## How to complete this task:
From the line that includes "Instruction: Open the grid settings gear icon" to the closing line of the data, please transcribe every line exactly and add nothing.

## Provided entries:
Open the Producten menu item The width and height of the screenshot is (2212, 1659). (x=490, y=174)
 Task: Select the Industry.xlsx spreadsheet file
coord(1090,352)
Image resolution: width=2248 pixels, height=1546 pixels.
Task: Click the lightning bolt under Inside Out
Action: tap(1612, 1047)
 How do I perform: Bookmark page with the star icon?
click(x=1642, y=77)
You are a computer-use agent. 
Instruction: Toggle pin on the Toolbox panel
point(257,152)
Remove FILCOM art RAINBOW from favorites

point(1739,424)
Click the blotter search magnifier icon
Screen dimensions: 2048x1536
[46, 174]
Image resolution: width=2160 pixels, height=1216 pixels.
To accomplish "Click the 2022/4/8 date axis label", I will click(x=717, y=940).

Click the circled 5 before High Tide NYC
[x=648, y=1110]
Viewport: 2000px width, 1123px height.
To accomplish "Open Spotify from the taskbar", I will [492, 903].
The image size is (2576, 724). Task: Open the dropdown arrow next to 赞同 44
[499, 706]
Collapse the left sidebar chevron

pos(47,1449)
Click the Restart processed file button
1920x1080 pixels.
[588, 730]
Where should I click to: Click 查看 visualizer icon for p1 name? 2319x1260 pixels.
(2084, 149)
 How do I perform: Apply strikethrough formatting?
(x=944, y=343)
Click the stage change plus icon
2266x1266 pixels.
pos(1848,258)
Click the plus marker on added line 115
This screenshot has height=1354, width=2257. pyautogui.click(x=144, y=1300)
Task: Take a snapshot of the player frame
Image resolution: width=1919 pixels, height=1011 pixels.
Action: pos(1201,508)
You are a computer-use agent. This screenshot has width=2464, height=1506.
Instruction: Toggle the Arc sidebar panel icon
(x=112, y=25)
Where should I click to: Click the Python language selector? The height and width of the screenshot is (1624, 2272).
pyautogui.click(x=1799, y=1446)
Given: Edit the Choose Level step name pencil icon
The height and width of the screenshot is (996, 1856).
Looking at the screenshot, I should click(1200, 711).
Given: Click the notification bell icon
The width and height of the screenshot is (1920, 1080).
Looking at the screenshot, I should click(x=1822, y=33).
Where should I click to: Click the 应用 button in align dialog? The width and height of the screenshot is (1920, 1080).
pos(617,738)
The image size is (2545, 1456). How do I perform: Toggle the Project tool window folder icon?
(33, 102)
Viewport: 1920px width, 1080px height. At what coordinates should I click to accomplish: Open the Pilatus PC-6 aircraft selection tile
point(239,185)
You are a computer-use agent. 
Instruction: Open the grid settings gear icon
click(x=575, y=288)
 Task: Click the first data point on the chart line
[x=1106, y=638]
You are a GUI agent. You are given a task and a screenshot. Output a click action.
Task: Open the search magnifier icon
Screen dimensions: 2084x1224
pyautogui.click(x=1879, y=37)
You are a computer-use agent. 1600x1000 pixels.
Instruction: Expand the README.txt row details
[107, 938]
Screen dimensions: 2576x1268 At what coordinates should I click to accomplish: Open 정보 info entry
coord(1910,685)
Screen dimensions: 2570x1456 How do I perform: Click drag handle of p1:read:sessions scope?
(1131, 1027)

## Response area:
Instruction: Open the grid settings gear icon
click(x=575, y=288)
 Task: Click the first data point on the chart line
[x=1106, y=638]
You are a GUI agent. You are given a task and a screenshot. Output a click action.
Task: Open the search magnifier icon
Screen dimensions: 2084x1224
pyautogui.click(x=1879, y=37)
You are a computer-use agent. 1600x1000 pixels.
Instruction: Expand the README.txt row details
[107, 938]
Screen dimensions: 2576x1268 At what coordinates should I click to accomplish: Open 정보 info entry
coord(1910,685)
Screen dimensions: 2570x1456 How do I perform: Click drag handle of p1:read:sessions scope?
(1131, 1027)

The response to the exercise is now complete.